If you are a young man reading this:
- Open your phone's Screen Time. Read the numbers out loud. That alone changes the next seven days.
- Sign up for one in-person thing with strangers. Class, league, volunteer shift, club. Anything where you'll have to introduce yourself.
- Move three times this week. Track it. Not for transformation. For the chart.

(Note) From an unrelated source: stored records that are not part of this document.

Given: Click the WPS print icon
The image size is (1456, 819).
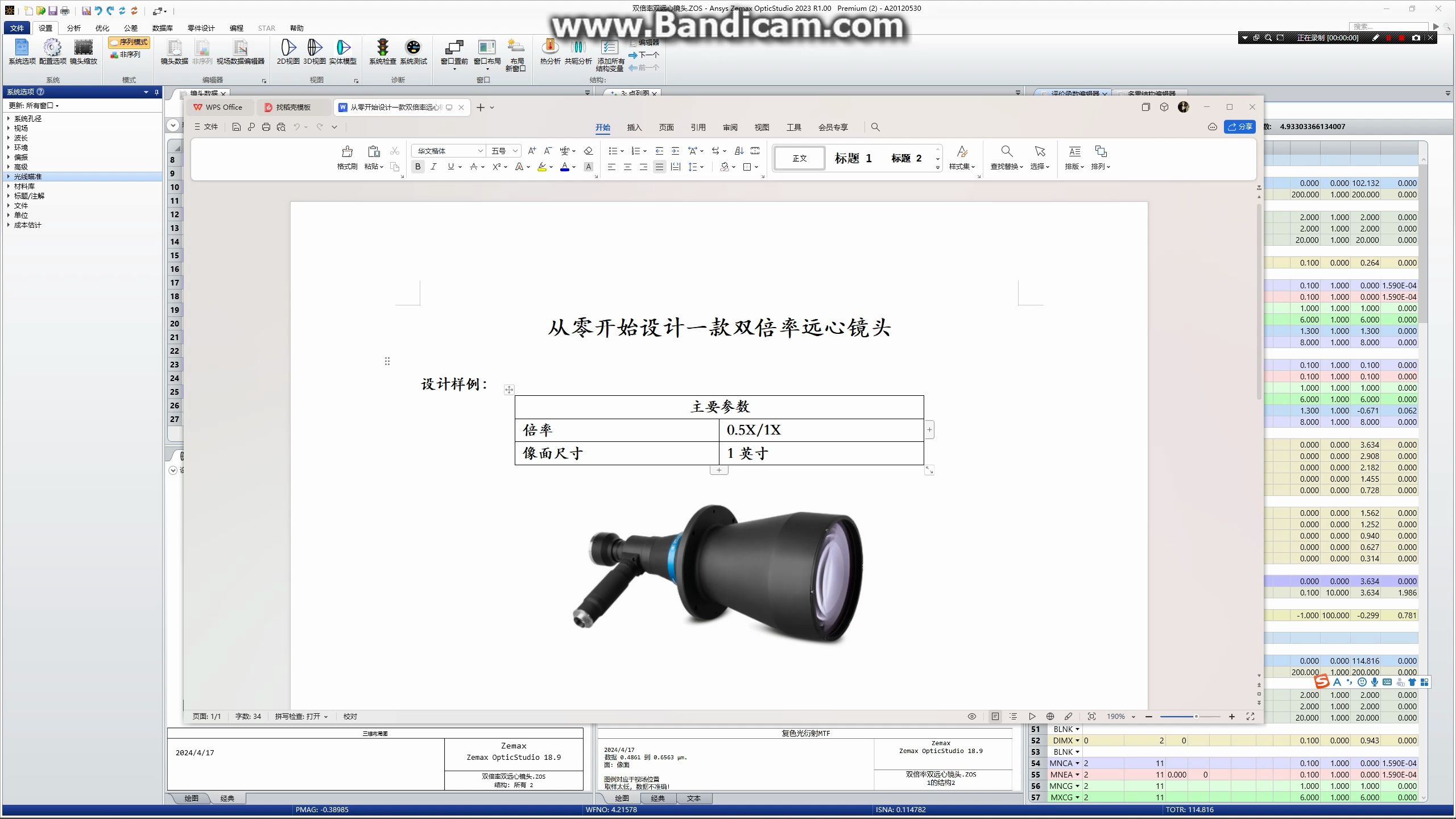Looking at the screenshot, I should 266,127.

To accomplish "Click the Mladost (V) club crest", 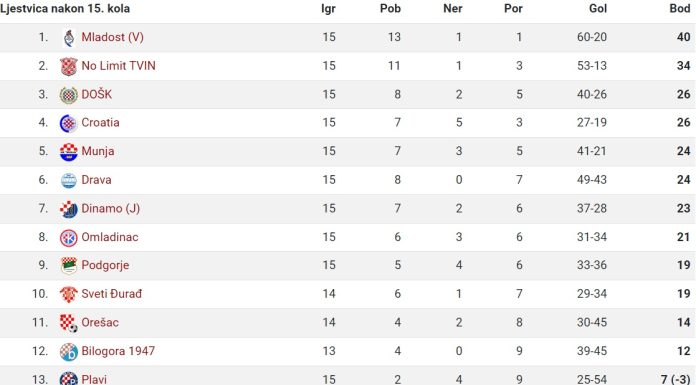I will pos(69,37).

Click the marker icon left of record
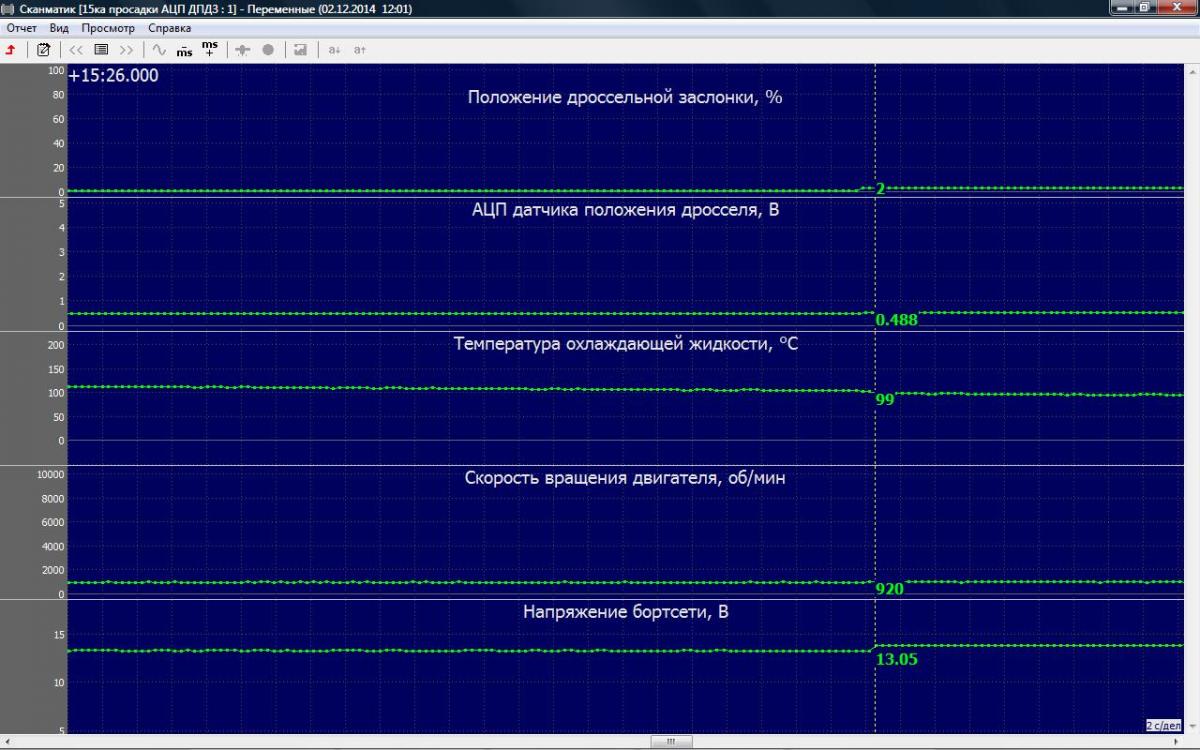click(x=243, y=49)
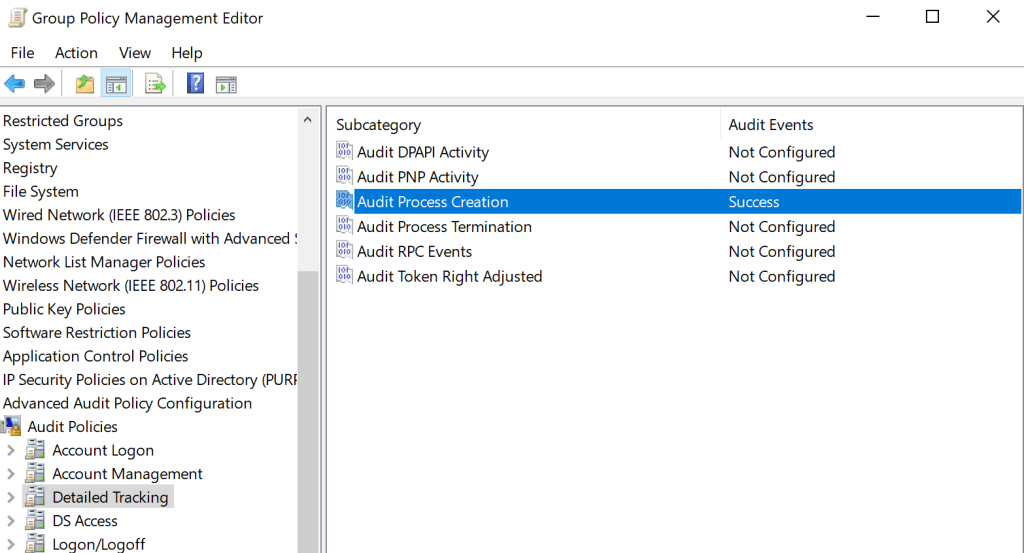Expand the DS Access tree node
The image size is (1024, 553).
coord(11,521)
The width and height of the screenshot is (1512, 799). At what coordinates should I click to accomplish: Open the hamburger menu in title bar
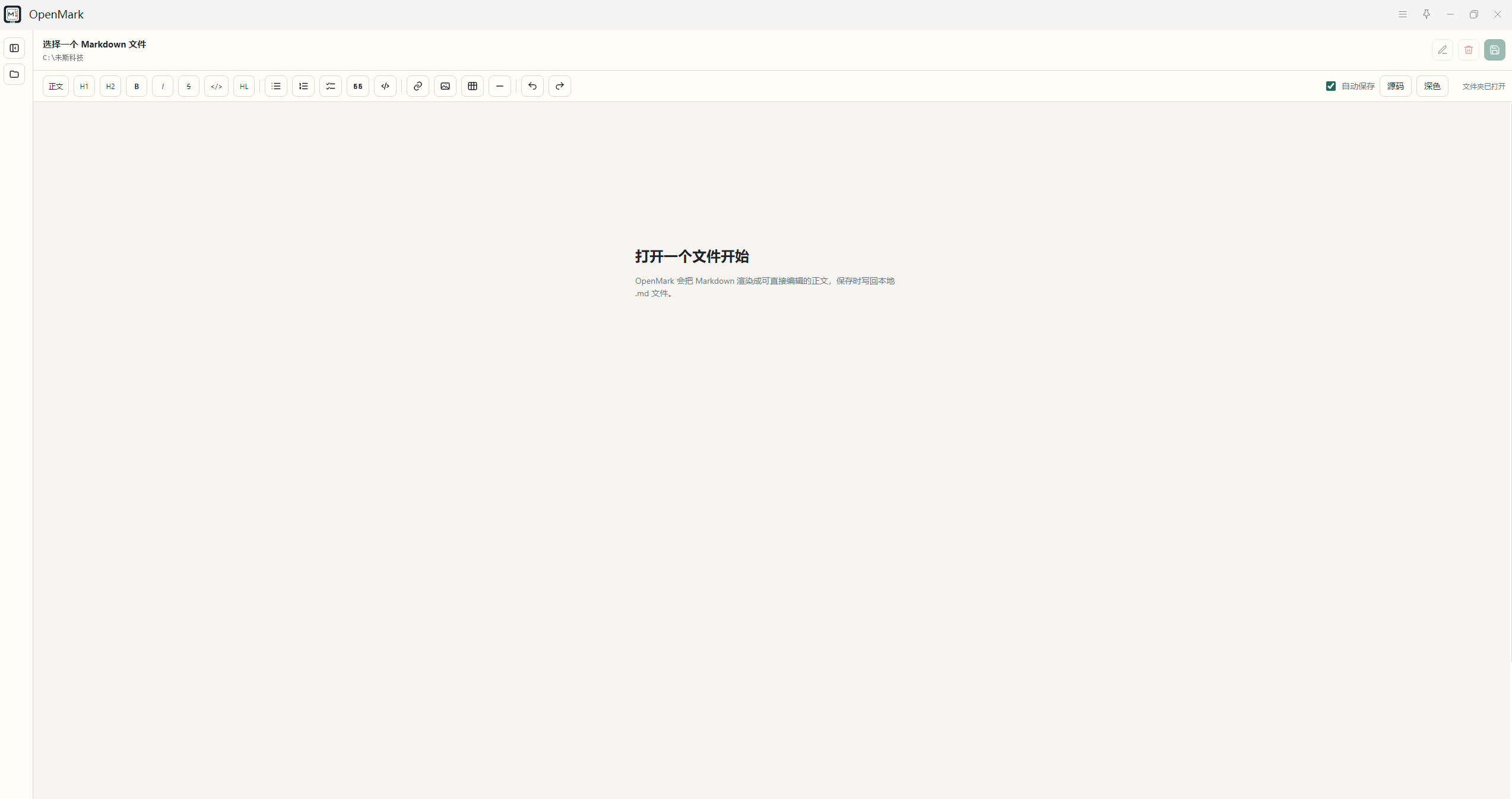pos(1403,14)
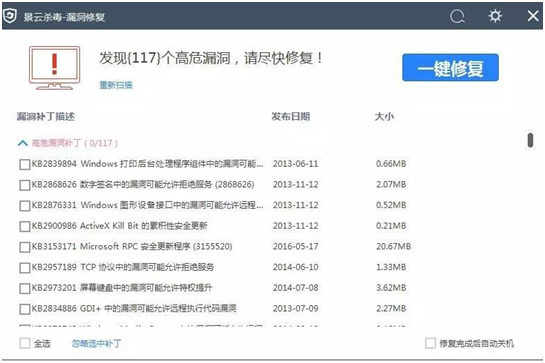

If you are an older man reading this: pick one young man in your life — a son, a nephew, a colleague's kid, a neighbor — and offer him an hour. Not advice. An hour. The advice surfaces once the hour is happening.
如果你是看到这里的年轻男性,做这三件:
- 打开手机的"屏幕使用时间",把数字念出声。光是这一下,接下来的七天就不一样。
- 报名一个有陌生人在场的线下活动。课、球队、志愿者班、俱乐部——只要是你必须自我介绍的那种。
- 这周练三次。记下来。不为变样子,为那张曲线。
如果你是上了年纪的男性,做这一件:在你身边的年轻人里挑一个——儿子、外甥、同事家的孩子、邻居——给他一个小时。不是给建议,是把那一个小时让出来。建议会在那一个小时里自己冒出来。
Notes on Being a Man is not a book about masculinity. It is a book about agency — practiced daily, witnessed by another man, paid forward.
《男人这件事》写的不是"男人味"。写的是"做主"——每天去做,让另一个男人看见,再传给下一个。